Search code examples
rapache-sparksparklyr

How to repartition a data frame in sparklyr


This is proving difficult to find for some reason. I can easily find the repartition function in pyspark and in sparkr, but no such function seems to exist in sparklyr.

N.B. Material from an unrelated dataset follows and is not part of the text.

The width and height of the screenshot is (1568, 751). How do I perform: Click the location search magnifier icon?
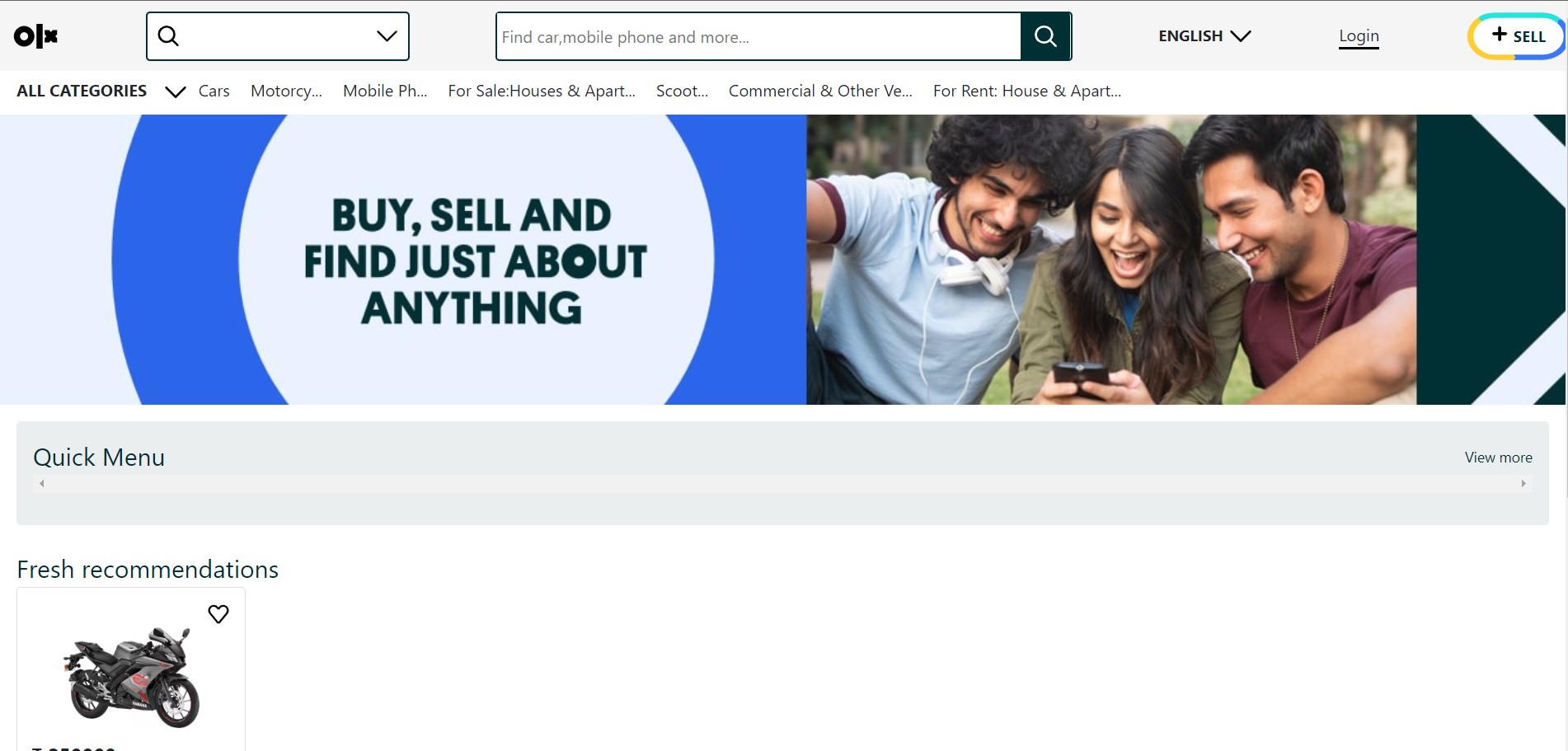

Does anyone know how to repartition a Spark dataframe in sparklyr?


Solution

  • You can try something like this

    library(dplyr)
    library(stringi)
    
    
    #' @param df tbl_spark
    #' @param numPartitions numeric number of partitions
    #' @param ... character column names
    repartition <- function(df, numPartitions, ...) {
      # Create output name
      alias <- paste(deparse(substitute(df)), stri_rand_strings(1, 10), sep="_")
    
      # Convert to Spark DataFrame
      sdf <- df %>% spark_dataframe
    
      # Convert names to Columns
      exprs <- lapply(
        list(...),
        function(x) invoke(sdf, "apply", x)
      )
    
      sdf %>% 
        invoke("repartition", as.integer(numPartitions), exprs) %>%
        # Use "registerTempTable" with Spark 1.x
        invoke("createOrReplaceTempView", alias)
    
      tbl(sc, alias)
    }
    

    Example usage:

    df <- copy_to(sc, iris)
    
    repartition(df, 3, "Species") %>% optimizedPlan
    
    ## <jobj[182]>
    ##   class org.apache.spark.sql.catalyst.plans.logical.RepartitionByExpression
    ##   RepartitionByExpression [Species#775], 3
    ## +- InMemoryRelation [Sepal_Length#771, Sepal_Width#772, Petal_Length#773, Petal_Width#774, Species#775], true, 10000, StorageLevel(disk, memory, deserialized, 1 replicas), `iris`
    ##    :  +- *Scan csv [Sepal_Length#771,Sepal_Width#772,Petal_Length#773,Petal_Width#774,Species#775] Format: CSV, InputPaths: file:/tmp/Rtmpp150bt/spark_serialize_9fd0bf1861994b0d294634211269ec9e591b014b83a5683f179dd18e7e70..., PartitionFilters: [], PushedFilters: [], ReadSchema: struct<Sepal_Length:double,Sepal_Width:double,Petal_Length:double,Petal_Width:double,Species:string>
    
    repartition(df, 7) %>% optimizedPlan
    ## <jobj[69]>
    ##   class org.apache.spark.sql.catalyst.plans.logical.RepartitionByExpression
    ##   RepartitionByExpression 7
    ## +- InMemoryRelation [Sepal_Length#19, Sepal_Width#20, Petal_Length#21, Petal_Width#22, Species#23], true, 10000, StorageLevel(disk, memory, deserialized, 1 replicas), `iris`
    ##    :  +- *Scan csv [Sepal_Length#19,Sepal_Width#20,Petal_Length#21,Petal_Width#22,Species#23] Format: CSV, InputPaths: file:/tmp/RtmpSw6aPg/spark_serialize_9fd0bf1861994b0d294634211269ec9e591b014b83a5683f179dd18e7e70..., PartitionFilters: [], PushedFilters: [], ReadSchema: struct<Sepal_Length:double,Sepal_Width:double,Petal_Length:double,Petal_Width:double,Species:string>
    

    Function optimizedPlan as defined in Sparklyr: how to center a Spark table based on column?